* Zu erledigende Aufgaben
• a. Gib aus dem Text über Sudabeh Mohafez den Abschnitt von "Weg in eine vielleicht" bis "AZUR / Markus Kirchgessner)" wörtlich wieder.
• b. Beantworte anhand des Textes über Sudabeh Mohafez diese Fragen:
(i) In welchem Jahr und in welcher Stadt wurde die Autorin geboren?
(ii) Wie viele Jahre hat sie in Berlin Krisenintervention und Anti-Gewaltarbeit geleistet?
(iii) Über welchen Namen geraten im Dialog am Ende des Bandes zwei junge Berliner in Streit?

* Entnommener Text
Weg in eine vielleicht bessere Welt

In ihren Geschichten schreibt Sudabeh Mohafez von kultureller Zugehörigkeit in unterschiedlichen Welten. Dabei verbinden sich Gedächtnis und Fiktion zu kleinen Erzählungen, die besonders von der Musikalität der Autorin profitieren. Ihren Figuren kommt sie außergewöhnlich nah.

Von Bettina Hesse | 22.08.2018
    Die Schriftstellerin Sudabeh Mohafez
    Die Schriftstellerin Sudabeh Mohafez (edition AZUR / Markus Kirchgessner)
    Die Autorin Sudabeh Mohafez wurde 1963 in Teheran geboren und wuchs dort mit ihrer deutschen Mutter und dem iranischen Vater dreisprachig auf. Obwohl sie seit 40 Jahren nicht mehr im Iran gewesen ist, erzählen ihre Geschichten von den vielen 'Heimaten' und Leben in beiden Kulturen. Selbst machte die studierte Musikerin, Anglistin und Erziehungswissenschaftlerin Station in: Teheran, Berlin, Lissabon, Stuttgart und im Schwäbischen Wald. Am längsten im "eigenbrötlerischen und vernarbten" Berlin, wo sie zehn Jahre Krisenintervention und Anti-Gewaltarbeit geleistet hat. Nach Erzählungen, Romanen, Lyrik, Theaterstücken und Kurzprosa erschien nun der Erzählungsband "Behalte den Flug im Gedächtnis", in dem sie sich neben dem persönlichen Schreibinteresse – der Weitergabe von Traumata und dem Überleben in Gewaltstrukturen – auch literarisch mit ihrer Bikulturalität, der Mehrsprachigkeit und dem Umzug aus dem Nahen Osten nach Europa auseinandersetzt.
    Dabei hat sie die Erfahrung gemacht, dass ihr Name ein häufiges Nachfragen hervorruft. Im kurzen Dialog am Ende des Bandes lässt die Autorin das Thema aufblitzen: Zwei junge, bildungsferne Berliner kriegen sich über den unaussprechlichen und fremden Namen "Moafeß" in die Wolle. Dieser spielerische Umgang mit biografischem Material – Identität fängt bekanntlich beim Namen an –, ist nur eine Facette einer großen Suchbewegung nach kultureller Zugehörigkeit in den Erfahrungswelten des Iran und Deutschland, in denen die Erzählerin gleichermaßen zu Hause ist.
    Mohafez' Texte erzählen von unbeschwerter Bikulturalität, aber auch von einer Kehrseite, von unterschwelliger oder offener Gewalt. Aus dem eigenen Schreibinteresse heraus stellt sie die Frage nach der Weitergabe von Traumata und dem Überleben von Gewalterfahrung und zeigt, wie sich die beiden Lebenswirklichkeiten vermischen können. Der verlustreiche Weg in eine andere, vielleicht bessere Welt ist beschwerlich und erfordert von den Figuren, am Übergang innezuhalten, sich zu erinnern oder genau hinzuschauen, bevor sie zurück in die Liebe finden.

* Gesammeltes Material
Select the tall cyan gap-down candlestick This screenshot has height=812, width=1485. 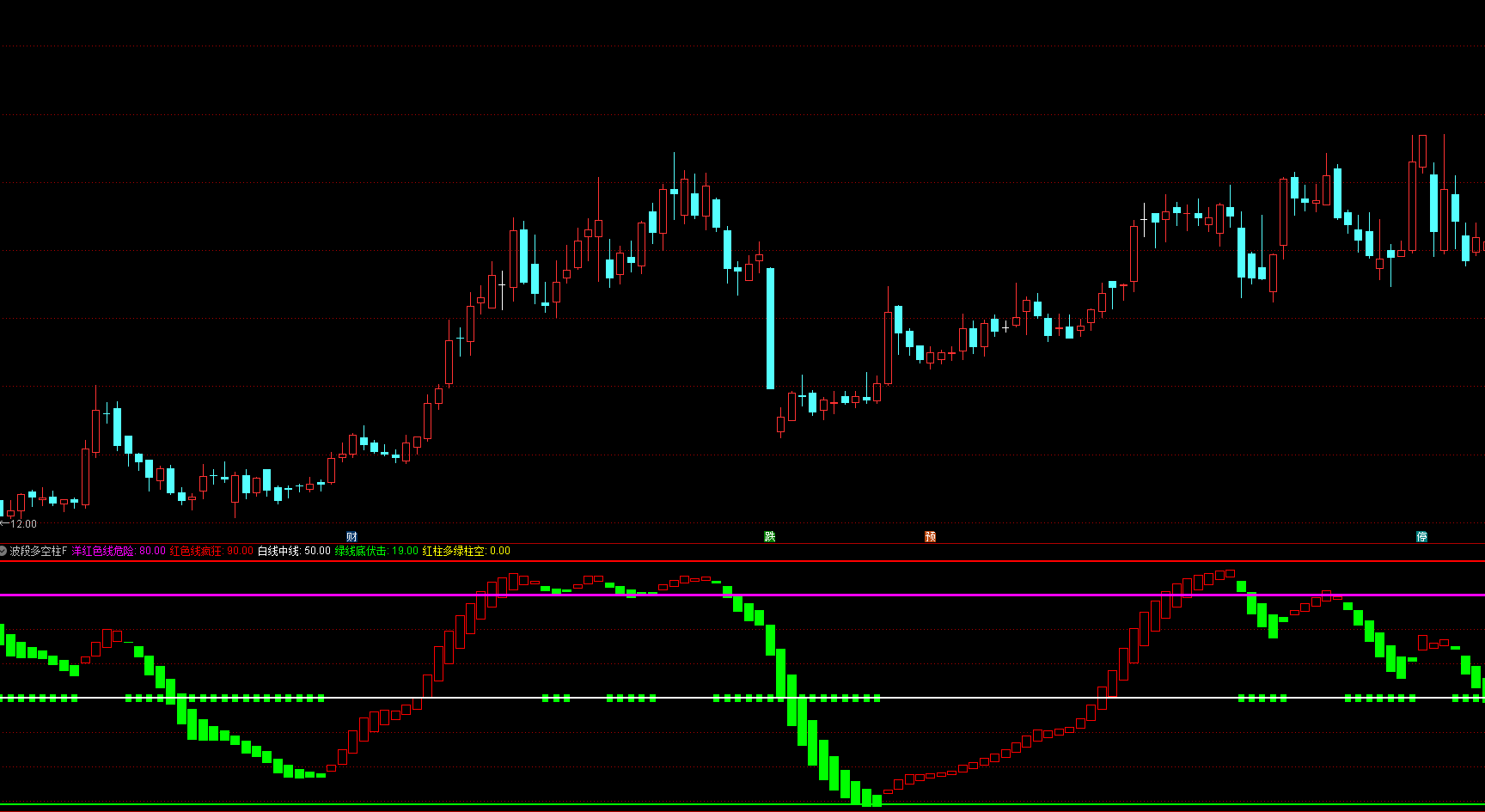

* Lösungen der Übung
• a.
Weg in eine vielleicht bessere Welt

In ihren Geschichten schreibt Sudabeh Mohafez von kultureller Zugehörigkeit in unterschiedlichen Welten. Dabei verbinden sich Gedächtnis und Fiktion zu kleinen Erzählungen, die besonders von der Musikalität der Autorin profitieren. Ihren Figuren kommt sie außergewöhnlich nah.

Von Bettina Hesse | 22.08.2018
    Die Schriftstellerin Sudabeh Mohafez
    Die Schriftstellerin Sudabeh Mohafez (edition AZUR / Markus Kirchgessner)

• b.
(i) 1963 in Teheran
(ii) Zehn Jahre
(iii) Über den Namen "Moafeß"